Clinton calls for an end to Cuba embargo, taking on Bush and Rubio in Florida
Democratic presidential candidate Hillary Rodham Clinton speaks before the National Urban League, Friday, July 31, 2015, in Fort Lauderdale, Fla. (AP / Wilfredo Lee)
MIAMI -- Drawing a sharp distinction with Republican rivals in the pivotal election state of Florida, Hillary Rodham Clinton on Friday called on the GOP-run Congress to end the trade embargo the U.S. has imposed on Cuba since 1962.
The Democratic presidential favourite said an opened economic relationship would bring "dignity and democracy" faster than continuing the hardline isolationism sustained through five decades of Republican and Democratic administrations, including her husband's two terms.
President Barack Obama has normalized diplomatic relations with Cuba and made it easier for Cuban-Americans to visit and send money to families on the island. He also has called for Congress to lift the economic embargo.

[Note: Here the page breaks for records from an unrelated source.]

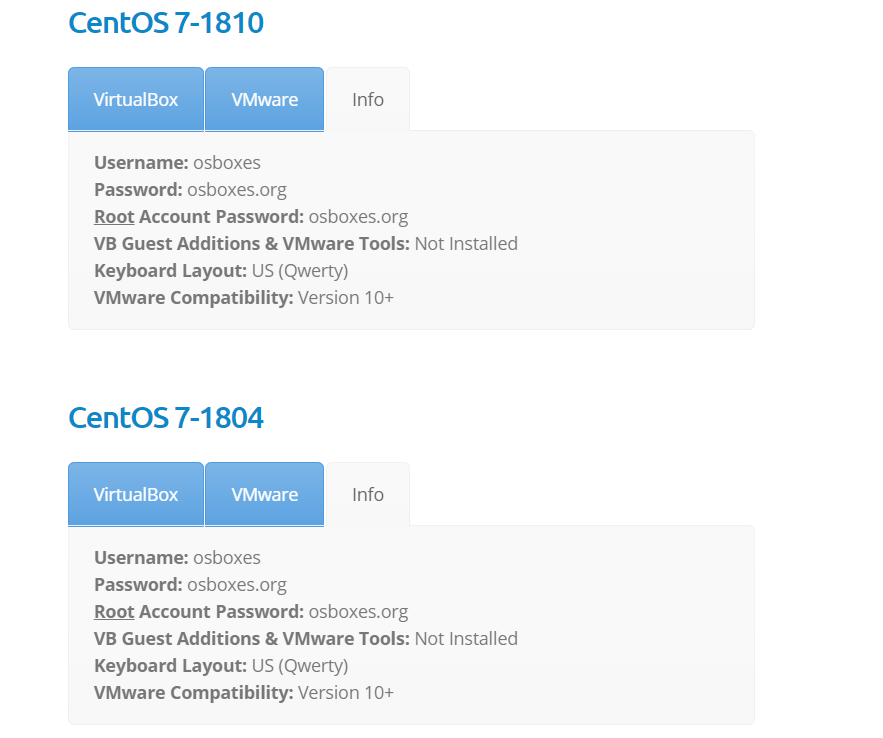Image resolution: width=883 pixels, height=738 pixels.
Task: Click VMware Compatibility line in CentOS 7-1810 info
Action: [x=244, y=297]
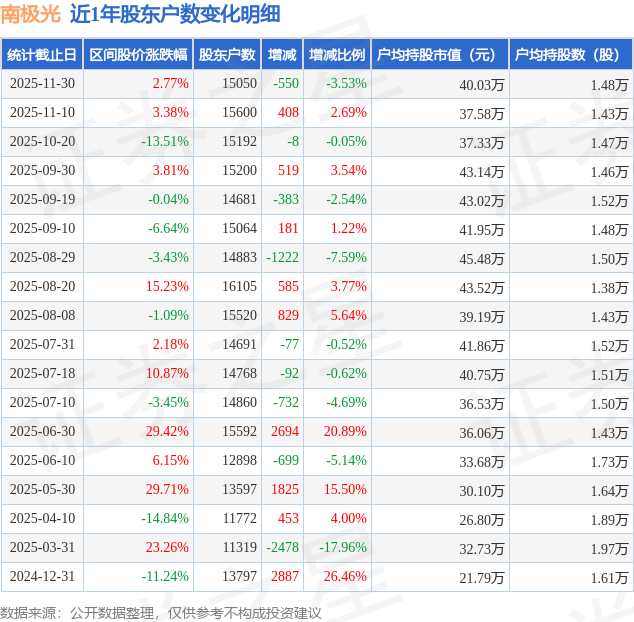The height and width of the screenshot is (622, 634).
Task: Click the 户均持股市值（元） column header
Action: pos(440,55)
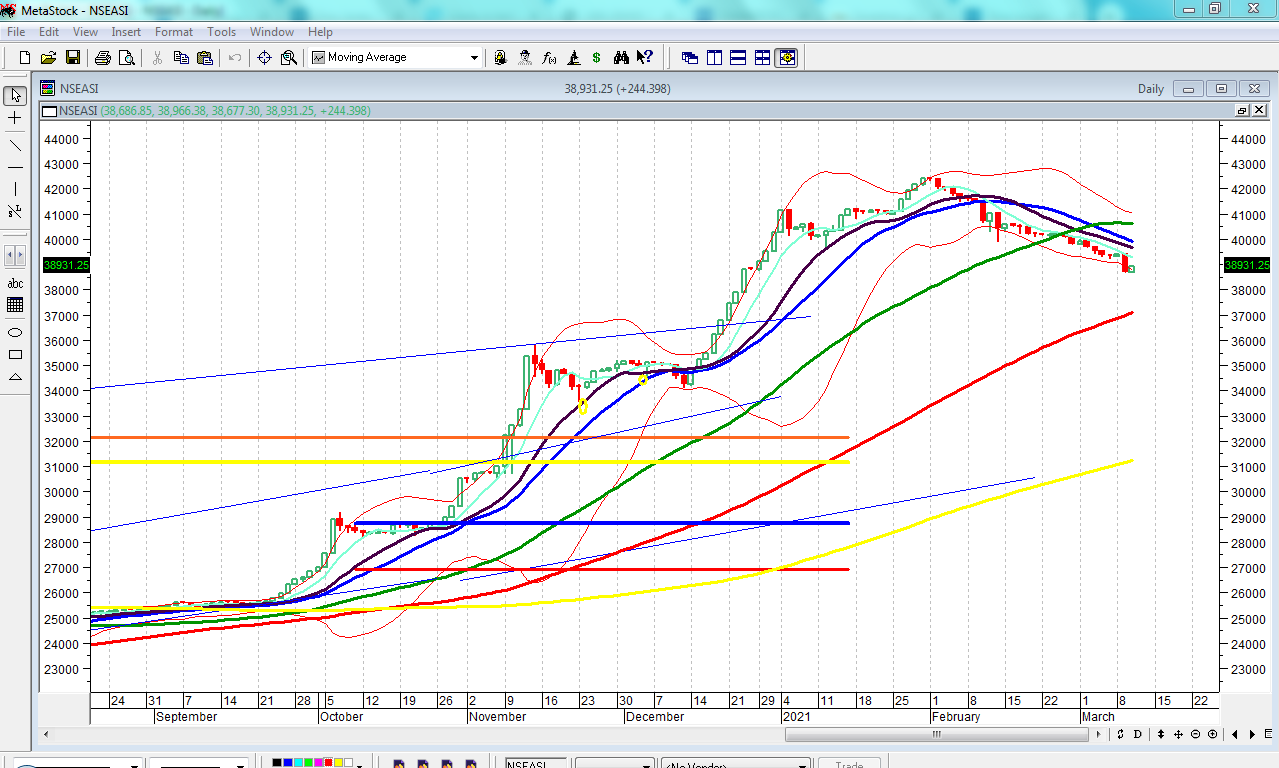
Task: Expand the Moving Average indicator dropdown
Action: coord(474,58)
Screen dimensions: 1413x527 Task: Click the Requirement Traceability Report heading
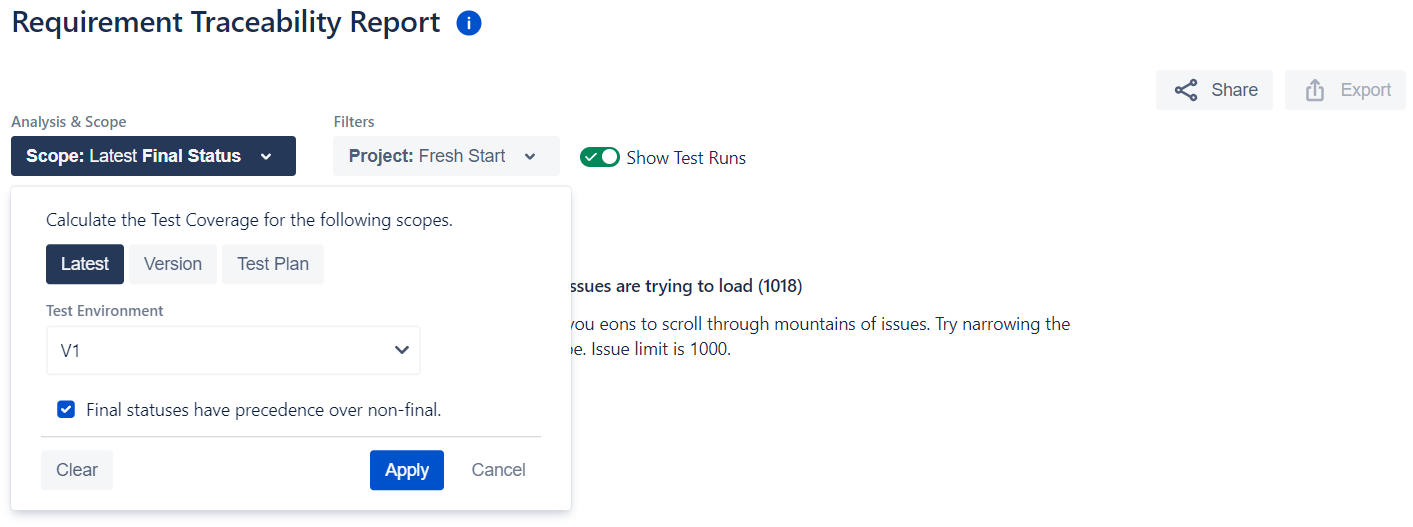[226, 23]
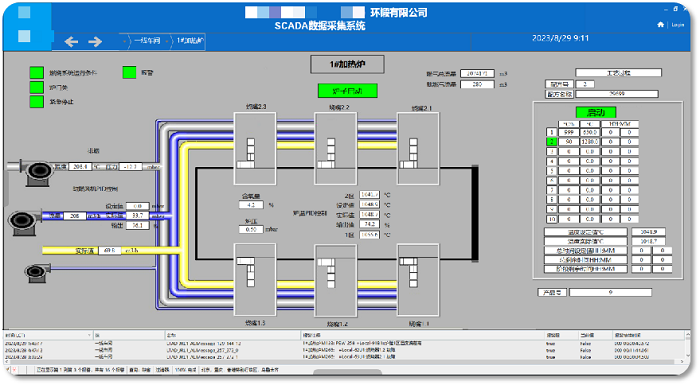Click the 烧嘴1.2 burner unit
700x385 pixels.
click(335, 280)
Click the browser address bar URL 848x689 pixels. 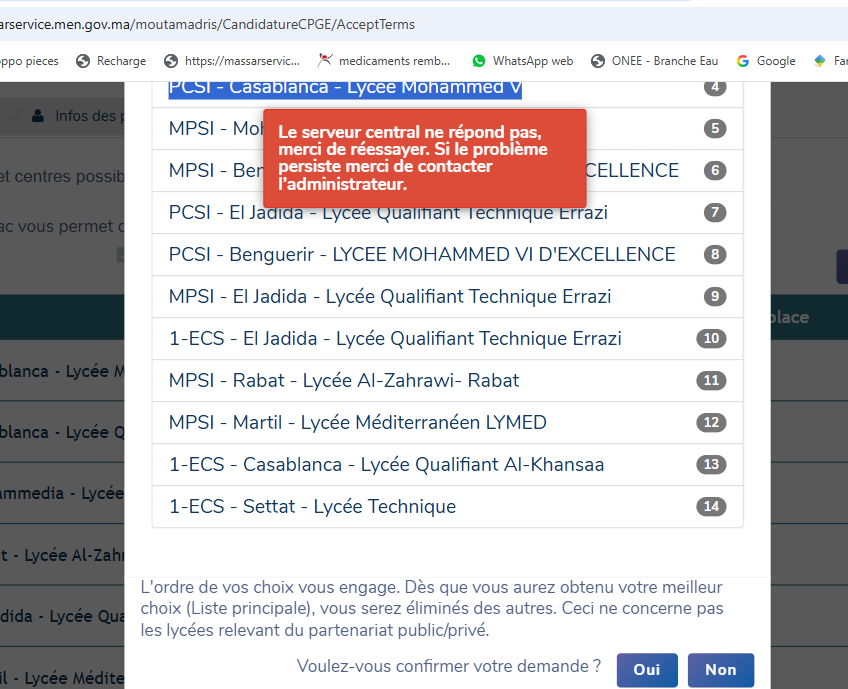coord(210,24)
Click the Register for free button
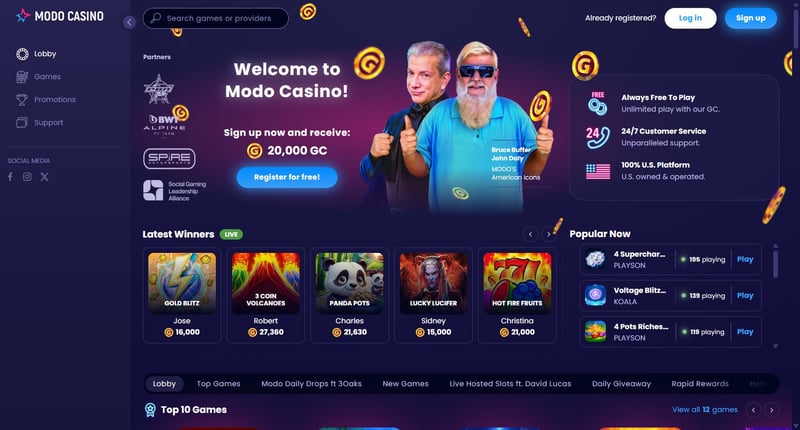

Clinton said that if Congress did not act, with her as president, she would use executive authority to allow American businesses, individuals, universities and not-for-profit organizations an easier path to engage in Cuba.
Alluding to her time as first lady and in the Senate, Clinton acknowledged that she previously supported sanctions, but she told an auditorium of students, faculty and others at Florida International University that she changed her views during four years as Obama's secretary of state. During that time, there also has been a softening of public opinion among the million-plus Cuban-Americans who hold considerable sway in Florida voting.
Clinton accused Republican presidential candidates -- without calling them by name -- of approaching Cuba and Latin America "through a Cold War prism."
Florida Sen. Marco Rubio and former Florida Gov. Jeb Bush have been among the most vocal critics of Obama's decision to establish diplomatic relations with Cuba.
"They have it backwards," Clinton said. "Engagement is not a gift to the Castros; it's a threat to the Castros. An American embassy in Havana isn't a concession; it's a beacon. Lifting the embargo doesn't set back freedom; it advances freedom."
She continued, "We cannot afford to let out-of-touch, out-of-date, partisan ideas and candidates rip away all the progress we've made."
Bush, who earlier shared a stage with Clinton at a National Urban League conference in nearby Fort Lauderdale, embraced their disagreement, saying it was "insulting to many residents of Miami for Hillary Clinton to come here to endorse a retreat in the struggle for democracy in Cuba."
Rubio said "appeasement only emboldens dictators and repressive governments and weakens America's global standing in the 21st century."
Wisconsin Gov. Scott Walker joined in, as well: "Americans deserve a leader who won't make sweetheart deals with dictators."
Clinton said she is "under no illusion that the regime will end its oppressive ways anytime soon." She recalled Cuba shooting down two civilian American plans in 1996, damaging her husband's quiet attempts to forge a better relationship with Fidel Castro. But, Clinton argued, history proves that engagement forces change more quickly than sanctions.
"You've been promised progress for 50 years, and we can't wait any longer for a failed policy to bear fruit," she told the largely Cuban-American crowd.
U.S.-Cuba relations have long been a flashpoint in Florida politics, and public opinion polls shed light on Clinton's and the Republicans' respective approaches.
Guillermo Grenier, a Florida International University professor who attended Clinton's speech, said hardline politicians still get support from Cuban-Americans who were born in Cuba and fled shortly after Castro's takeover. That gives Bush and Rubio, whose father fled Cuba, little reason to soften their views in a state Obama won by less than a percentage point in 2012.
"But this population is anything but monolithic," Grenier added.
Many younger voters -- both U.S.-born descendants of exiles and more recent immigrants from Cuba -- want improved relations or, at the least, simply don't decide their votes on that single issue.
"The younger generations are more like any other immigrants -- they care about pocketbook issues, jobs, their kids' educations," said Florida pollster Fernand Amandi.
Nationally, more than 70 per cent of Americana adults support a normal diplomatic and economic relationship with Cuba, though it's not clear how much the issue drives voters outside the Cuban-American core in south Florida.
Grenier said that forces candidates to give their Cuba positions broader appeal.
Republican talk of "appeasement" fits the GOP's overall criticism of Obama's international policy, including his pending nuclear deal with Iran, an argument that appeals to military and foreign affairs hawks.
Clinton, meanwhile, makes what Grenier says is an implicit appeal to non-Cuban Hispanics -- another key demographic in Florida and other general election swing states -- when she argues that the U.S. position on Cuba has weakened American influence throughout the hemisphere.
"Many Republicans seem to think of Latin America as a land of crime and coups, rather than a place where free markets and free people are thriving," Clinton said, adding that a dismissive view opens the door for China to assert itself as an economic superpower in the region.
"The United States needs to lead in the Americas," Clinton said. "If we don't, make no mistake, others will."